[DATA PROVIDED — start]

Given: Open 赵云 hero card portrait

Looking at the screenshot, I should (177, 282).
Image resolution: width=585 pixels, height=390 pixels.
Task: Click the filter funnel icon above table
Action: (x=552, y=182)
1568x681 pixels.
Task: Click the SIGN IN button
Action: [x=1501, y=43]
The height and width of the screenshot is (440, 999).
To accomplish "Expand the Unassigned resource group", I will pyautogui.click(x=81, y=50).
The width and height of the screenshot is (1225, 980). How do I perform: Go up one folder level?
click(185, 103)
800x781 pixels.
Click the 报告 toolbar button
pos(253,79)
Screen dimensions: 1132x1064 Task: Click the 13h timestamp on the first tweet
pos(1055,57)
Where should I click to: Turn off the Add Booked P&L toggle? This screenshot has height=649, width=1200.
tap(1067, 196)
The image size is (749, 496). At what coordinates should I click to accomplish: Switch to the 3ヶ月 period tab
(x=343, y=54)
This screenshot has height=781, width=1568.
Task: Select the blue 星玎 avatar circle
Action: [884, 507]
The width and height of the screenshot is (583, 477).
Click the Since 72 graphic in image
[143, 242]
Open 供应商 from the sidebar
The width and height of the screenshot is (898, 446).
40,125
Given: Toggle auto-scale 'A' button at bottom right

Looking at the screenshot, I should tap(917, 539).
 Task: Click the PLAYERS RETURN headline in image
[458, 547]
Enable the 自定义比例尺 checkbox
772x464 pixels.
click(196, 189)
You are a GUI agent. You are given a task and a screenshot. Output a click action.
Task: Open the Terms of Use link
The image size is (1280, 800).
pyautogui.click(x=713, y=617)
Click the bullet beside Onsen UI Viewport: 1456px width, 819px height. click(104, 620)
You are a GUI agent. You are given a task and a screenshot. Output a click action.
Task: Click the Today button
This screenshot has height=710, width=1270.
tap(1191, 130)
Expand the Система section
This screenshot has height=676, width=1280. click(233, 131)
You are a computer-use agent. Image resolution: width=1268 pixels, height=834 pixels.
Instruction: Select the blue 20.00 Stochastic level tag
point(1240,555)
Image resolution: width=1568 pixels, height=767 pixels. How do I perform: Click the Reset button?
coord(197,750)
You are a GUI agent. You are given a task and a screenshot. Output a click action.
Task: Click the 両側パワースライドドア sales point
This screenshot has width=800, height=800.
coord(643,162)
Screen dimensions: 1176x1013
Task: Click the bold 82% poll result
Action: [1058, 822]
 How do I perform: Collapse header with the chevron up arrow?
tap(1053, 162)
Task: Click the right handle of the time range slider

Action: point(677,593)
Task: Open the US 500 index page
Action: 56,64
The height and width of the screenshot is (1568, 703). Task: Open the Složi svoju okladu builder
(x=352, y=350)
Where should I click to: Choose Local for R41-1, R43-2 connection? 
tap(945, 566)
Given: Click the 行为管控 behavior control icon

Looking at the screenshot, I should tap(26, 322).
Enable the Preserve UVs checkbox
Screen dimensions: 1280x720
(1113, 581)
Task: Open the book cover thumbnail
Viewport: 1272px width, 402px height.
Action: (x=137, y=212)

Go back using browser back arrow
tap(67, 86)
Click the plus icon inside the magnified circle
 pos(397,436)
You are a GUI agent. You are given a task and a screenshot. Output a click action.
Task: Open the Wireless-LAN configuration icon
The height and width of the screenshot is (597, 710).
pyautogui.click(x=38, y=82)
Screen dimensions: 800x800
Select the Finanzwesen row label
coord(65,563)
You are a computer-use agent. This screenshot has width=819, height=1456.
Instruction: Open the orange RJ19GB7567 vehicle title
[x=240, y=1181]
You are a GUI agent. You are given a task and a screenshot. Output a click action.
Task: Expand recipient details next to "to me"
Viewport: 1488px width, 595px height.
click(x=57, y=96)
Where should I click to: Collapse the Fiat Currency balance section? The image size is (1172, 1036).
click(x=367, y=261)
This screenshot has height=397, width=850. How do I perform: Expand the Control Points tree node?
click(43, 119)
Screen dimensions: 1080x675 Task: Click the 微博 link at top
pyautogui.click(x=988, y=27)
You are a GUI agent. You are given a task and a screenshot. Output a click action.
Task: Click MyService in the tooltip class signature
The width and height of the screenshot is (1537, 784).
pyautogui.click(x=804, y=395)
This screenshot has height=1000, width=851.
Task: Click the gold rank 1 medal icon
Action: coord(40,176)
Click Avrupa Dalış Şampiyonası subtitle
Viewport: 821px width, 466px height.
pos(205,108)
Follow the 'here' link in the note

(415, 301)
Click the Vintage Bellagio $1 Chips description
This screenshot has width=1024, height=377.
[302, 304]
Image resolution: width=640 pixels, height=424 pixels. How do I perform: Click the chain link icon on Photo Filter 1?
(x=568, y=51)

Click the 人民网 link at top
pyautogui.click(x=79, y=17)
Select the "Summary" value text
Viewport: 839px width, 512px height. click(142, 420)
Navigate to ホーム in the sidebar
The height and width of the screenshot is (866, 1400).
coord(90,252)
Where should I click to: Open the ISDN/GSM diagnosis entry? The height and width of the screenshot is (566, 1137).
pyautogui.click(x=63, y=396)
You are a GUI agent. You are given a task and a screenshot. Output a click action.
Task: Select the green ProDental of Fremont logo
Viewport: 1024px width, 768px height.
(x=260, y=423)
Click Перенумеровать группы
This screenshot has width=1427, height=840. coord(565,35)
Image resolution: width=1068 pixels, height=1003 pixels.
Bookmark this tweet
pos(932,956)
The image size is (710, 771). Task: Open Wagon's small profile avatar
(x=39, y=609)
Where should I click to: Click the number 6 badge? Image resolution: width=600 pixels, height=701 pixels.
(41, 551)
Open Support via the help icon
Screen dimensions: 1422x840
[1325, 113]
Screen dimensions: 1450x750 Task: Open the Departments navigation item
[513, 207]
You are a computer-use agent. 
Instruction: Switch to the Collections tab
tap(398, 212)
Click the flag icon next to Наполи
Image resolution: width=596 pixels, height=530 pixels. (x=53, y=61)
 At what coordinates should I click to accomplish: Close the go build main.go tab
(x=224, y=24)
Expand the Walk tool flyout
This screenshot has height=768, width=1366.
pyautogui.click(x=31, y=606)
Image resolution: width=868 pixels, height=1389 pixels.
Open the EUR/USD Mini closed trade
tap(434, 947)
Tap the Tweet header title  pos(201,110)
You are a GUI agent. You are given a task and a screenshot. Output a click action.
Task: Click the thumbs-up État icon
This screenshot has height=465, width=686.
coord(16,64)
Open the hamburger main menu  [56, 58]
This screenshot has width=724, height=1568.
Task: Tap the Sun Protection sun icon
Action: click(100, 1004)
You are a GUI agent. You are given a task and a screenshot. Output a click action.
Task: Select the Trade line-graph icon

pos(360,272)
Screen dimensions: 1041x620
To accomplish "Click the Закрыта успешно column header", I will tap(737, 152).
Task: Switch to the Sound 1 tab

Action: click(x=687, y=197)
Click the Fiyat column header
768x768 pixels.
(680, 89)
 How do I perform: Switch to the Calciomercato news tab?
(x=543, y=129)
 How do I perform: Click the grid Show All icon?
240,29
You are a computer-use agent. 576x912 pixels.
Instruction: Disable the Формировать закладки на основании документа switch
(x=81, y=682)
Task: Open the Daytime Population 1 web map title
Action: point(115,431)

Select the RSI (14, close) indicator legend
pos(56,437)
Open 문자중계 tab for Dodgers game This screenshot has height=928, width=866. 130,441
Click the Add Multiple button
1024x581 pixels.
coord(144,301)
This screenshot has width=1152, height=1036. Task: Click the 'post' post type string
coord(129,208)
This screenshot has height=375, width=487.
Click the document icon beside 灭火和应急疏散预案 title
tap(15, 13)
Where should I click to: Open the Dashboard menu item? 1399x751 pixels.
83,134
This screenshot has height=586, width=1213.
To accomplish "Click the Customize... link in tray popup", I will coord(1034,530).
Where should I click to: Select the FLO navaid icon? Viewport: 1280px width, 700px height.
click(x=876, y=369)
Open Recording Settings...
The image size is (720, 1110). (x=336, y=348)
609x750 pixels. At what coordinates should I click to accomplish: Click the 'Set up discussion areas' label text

[DATA PROVIDED — finish]

**WORK TO COMPLETE:** Lines above that have "computer": copy each of them.

**WRITTEN ANSWER:**
You are a computer-use agent. Image resolution: width=1268 pixels, height=834 pixels.
You are a computer-use agent. This screenshot has width=819, height=1456.
You are a computer-use agent. 
You are a computer-use agent. 576x912 pixels.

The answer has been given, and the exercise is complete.